[Element and text location data]
---

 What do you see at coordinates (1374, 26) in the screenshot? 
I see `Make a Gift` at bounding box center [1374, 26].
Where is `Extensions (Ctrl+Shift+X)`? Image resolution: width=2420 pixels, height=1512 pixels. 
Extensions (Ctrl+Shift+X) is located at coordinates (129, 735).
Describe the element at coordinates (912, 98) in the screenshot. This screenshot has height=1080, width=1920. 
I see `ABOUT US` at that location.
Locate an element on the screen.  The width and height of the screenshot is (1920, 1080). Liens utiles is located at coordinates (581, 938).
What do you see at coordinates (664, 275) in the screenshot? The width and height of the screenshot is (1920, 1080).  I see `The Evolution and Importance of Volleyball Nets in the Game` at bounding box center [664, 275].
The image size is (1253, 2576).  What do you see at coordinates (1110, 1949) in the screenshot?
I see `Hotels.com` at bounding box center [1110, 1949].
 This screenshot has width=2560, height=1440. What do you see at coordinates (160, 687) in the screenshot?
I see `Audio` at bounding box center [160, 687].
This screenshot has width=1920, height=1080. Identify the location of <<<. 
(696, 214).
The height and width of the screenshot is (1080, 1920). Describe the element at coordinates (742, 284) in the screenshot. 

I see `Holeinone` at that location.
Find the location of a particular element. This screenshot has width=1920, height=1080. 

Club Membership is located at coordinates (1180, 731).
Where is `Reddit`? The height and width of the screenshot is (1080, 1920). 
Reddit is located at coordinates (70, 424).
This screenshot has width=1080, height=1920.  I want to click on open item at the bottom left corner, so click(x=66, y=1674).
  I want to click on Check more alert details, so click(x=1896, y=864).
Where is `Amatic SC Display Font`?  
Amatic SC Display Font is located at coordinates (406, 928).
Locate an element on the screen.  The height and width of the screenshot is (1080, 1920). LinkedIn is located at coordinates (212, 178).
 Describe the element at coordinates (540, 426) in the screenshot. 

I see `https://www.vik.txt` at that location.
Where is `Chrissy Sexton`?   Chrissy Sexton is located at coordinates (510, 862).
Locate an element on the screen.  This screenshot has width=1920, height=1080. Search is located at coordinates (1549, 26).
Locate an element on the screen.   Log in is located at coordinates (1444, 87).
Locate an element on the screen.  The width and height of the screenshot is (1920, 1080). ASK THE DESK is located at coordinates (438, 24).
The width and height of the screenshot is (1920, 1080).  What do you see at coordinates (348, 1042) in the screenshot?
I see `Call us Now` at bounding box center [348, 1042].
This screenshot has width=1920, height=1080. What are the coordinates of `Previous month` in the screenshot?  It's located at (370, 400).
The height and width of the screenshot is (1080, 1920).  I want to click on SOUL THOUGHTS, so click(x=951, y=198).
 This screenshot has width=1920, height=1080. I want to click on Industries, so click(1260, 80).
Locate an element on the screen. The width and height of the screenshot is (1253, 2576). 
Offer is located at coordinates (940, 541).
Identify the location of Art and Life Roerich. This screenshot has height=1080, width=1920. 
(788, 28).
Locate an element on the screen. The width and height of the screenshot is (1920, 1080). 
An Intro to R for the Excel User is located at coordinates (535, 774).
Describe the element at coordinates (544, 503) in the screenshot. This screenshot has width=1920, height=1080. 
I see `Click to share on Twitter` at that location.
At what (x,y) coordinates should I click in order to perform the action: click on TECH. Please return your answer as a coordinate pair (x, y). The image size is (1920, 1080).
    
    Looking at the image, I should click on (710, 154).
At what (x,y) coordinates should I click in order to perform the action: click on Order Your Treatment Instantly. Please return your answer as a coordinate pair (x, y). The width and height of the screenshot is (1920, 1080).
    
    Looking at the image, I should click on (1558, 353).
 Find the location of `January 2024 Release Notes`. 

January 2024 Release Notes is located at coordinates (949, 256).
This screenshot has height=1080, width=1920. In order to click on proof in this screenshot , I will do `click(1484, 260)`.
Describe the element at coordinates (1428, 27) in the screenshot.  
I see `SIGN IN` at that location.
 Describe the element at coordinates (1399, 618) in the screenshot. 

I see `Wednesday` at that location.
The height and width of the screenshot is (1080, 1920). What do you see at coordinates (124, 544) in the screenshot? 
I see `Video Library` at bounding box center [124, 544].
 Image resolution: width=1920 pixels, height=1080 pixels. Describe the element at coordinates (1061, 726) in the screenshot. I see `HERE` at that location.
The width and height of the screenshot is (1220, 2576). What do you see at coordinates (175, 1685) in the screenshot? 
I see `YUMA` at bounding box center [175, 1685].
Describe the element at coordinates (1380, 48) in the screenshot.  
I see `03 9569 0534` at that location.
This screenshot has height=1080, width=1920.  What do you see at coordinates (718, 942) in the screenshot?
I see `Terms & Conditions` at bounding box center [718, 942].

---

● **Given task**:
Format the records above as a numbered list, one line per item, leaving out any blank lines.

● **Finished answer**:
1.  What do you see at coordinates (1374, 26) in the screenshot? 
2. I see `Make a Gift` at bounding box center [1374, 26].
3. Where is `Extensions (Ctrl+Shift+X)`? Image resolution: width=2420 pixels, height=1512 pixels. 
4. Extensions (Ctrl+Shift+X) is located at coordinates (129, 735).
5. Describe the element at coordinates (912, 98) in the screenshot. This screenshot has height=1080, width=1920. 
6. I see `ABOUT US` at that location.
7. Locate an element on the screen.  The width and height of the screenshot is (1920, 1080). Liens utiles is located at coordinates (581, 938).
8. What do you see at coordinates (664, 275) in the screenshot? The width and height of the screenshot is (1920, 1080).  I see `The Evolution and Importance of Volleyball Nets in the Game` at bounding box center [664, 275].
9. The image size is (1253, 2576).  What do you see at coordinates (1110, 1949) in the screenshot?
10. I see `Hotels.com` at bounding box center [1110, 1949].
11.  This screenshot has width=2560, height=1440. What do you see at coordinates (160, 687) in the screenshot?
12. I see `Audio` at bounding box center [160, 687].
13. This screenshot has width=1920, height=1080. Identify the location of <<<. 
14. (696, 214).
15. The height and width of the screenshot is (1080, 1920). Describe the element at coordinates (742, 284) in the screenshot. 
16. I see `Holeinone` at that location.
17. Find the location of a particular element. This screenshot has width=1920, height=1080. 
18. Club Membership is located at coordinates (1180, 731).
19. Where is `Reddit`? The height and width of the screenshot is (1080, 1920). 
20. Reddit is located at coordinates (70, 424).
21. This screenshot has width=1080, height=1920.  I want to click on open item at the bottom left corner, so click(x=66, y=1674).
22.   I want to click on Check more alert details, so click(x=1896, y=864).
23. Where is `Amatic SC Display Font`?  
24. Amatic SC Display Font is located at coordinates (406, 928).
25. Locate an element on the screen.  The height and width of the screenshot is (1080, 1920). LinkedIn is located at coordinates (212, 178).
26.  Describe the element at coordinates (540, 426) in the screenshot. 
27. I see `https://www.vik.txt` at that location.
28. Where is `Chrissy Sexton`?   Chrissy Sexton is located at coordinates (510, 862).
29. Locate an element on the screen.  This screenshot has width=1920, height=1080. Search is located at coordinates (1549, 26).
30. Locate an element on the screen.   Log in is located at coordinates (1444, 87).
31. Locate an element on the screen.  The width and height of the screenshot is (1920, 1080). ASK THE DESK is located at coordinates (438, 24).
32. The width and height of the screenshot is (1920, 1080).  What do you see at coordinates (348, 1042) in the screenshot?
33. I see `Call us Now` at bounding box center [348, 1042].
34. This screenshot has width=1920, height=1080. What are the coordinates of `Previous month` in the screenshot?  It's located at (370, 400).
35. The height and width of the screenshot is (1080, 1920).  I want to click on SOUL THOUGHTS, so click(x=951, y=198).
36.  This screenshot has width=1920, height=1080. I want to click on Industries, so click(1260, 80).
37. Locate an element on the screen. The width and height of the screenshot is (1253, 2576). 
38. Offer is located at coordinates (940, 541).
39. Identify the location of Art and Life Roerich. This screenshot has height=1080, width=1920. 
40. (788, 28).
41. Locate an element on the screen. The width and height of the screenshot is (1920, 1080). 
42. An Intro to R for the Excel User is located at coordinates (535, 774).
43. Describe the element at coordinates (544, 503) in the screenshot. This screenshot has width=1920, height=1080. 
44. I see `Click to share on Twitter` at that location.
45. At what (x,y) coordinates should I click in order to perform the action: click on TECH. Please return your answer as a coordinate pair (x, y). The image size is (1920, 1080).
46.     Looking at the image, I should click on (710, 154).
47. At what (x,y) coordinates should I click in order to perform the action: click on Order Your Treatment Instantly. Please return your answer as a coordinate pair (x, y). The width and height of the screenshot is (1920, 1080).
48.     Looking at the image, I should click on (1558, 353).
49.  Find the location of `January 2024 Release Notes`. 
50. January 2024 Release Notes is located at coordinates (949, 256).
51. This screenshot has height=1080, width=1920. In order to click on proof in this screenshot , I will do `click(1484, 260)`.
52. Describe the element at coordinates (1428, 27) in the screenshot.  
53. I see `SIGN IN` at that location.
54.  Describe the element at coordinates (1399, 618) in the screenshot. 
55. I see `Wednesday` at that location.
56. The height and width of the screenshot is (1080, 1920). What do you see at coordinates (124, 544) in the screenshot? 
57. I see `Video Library` at bounding box center [124, 544].
58.  Image resolution: width=1920 pixels, height=1080 pixels. Describe the element at coordinates (1061, 726) in the screenshot. I see `HERE` at that location.
59. The width and height of the screenshot is (1220, 2576). What do you see at coordinates (175, 1685) in the screenshot? 
60. I see `YUMA` at bounding box center [175, 1685].
61. Describe the element at coordinates (1380, 48) in the screenshot.  
62. I see `03 9569 0534` at that location.
63. This screenshot has height=1080, width=1920.  What do you see at coordinates (718, 942) in the screenshot?
64. I see `Terms & Conditions` at bounding box center [718, 942].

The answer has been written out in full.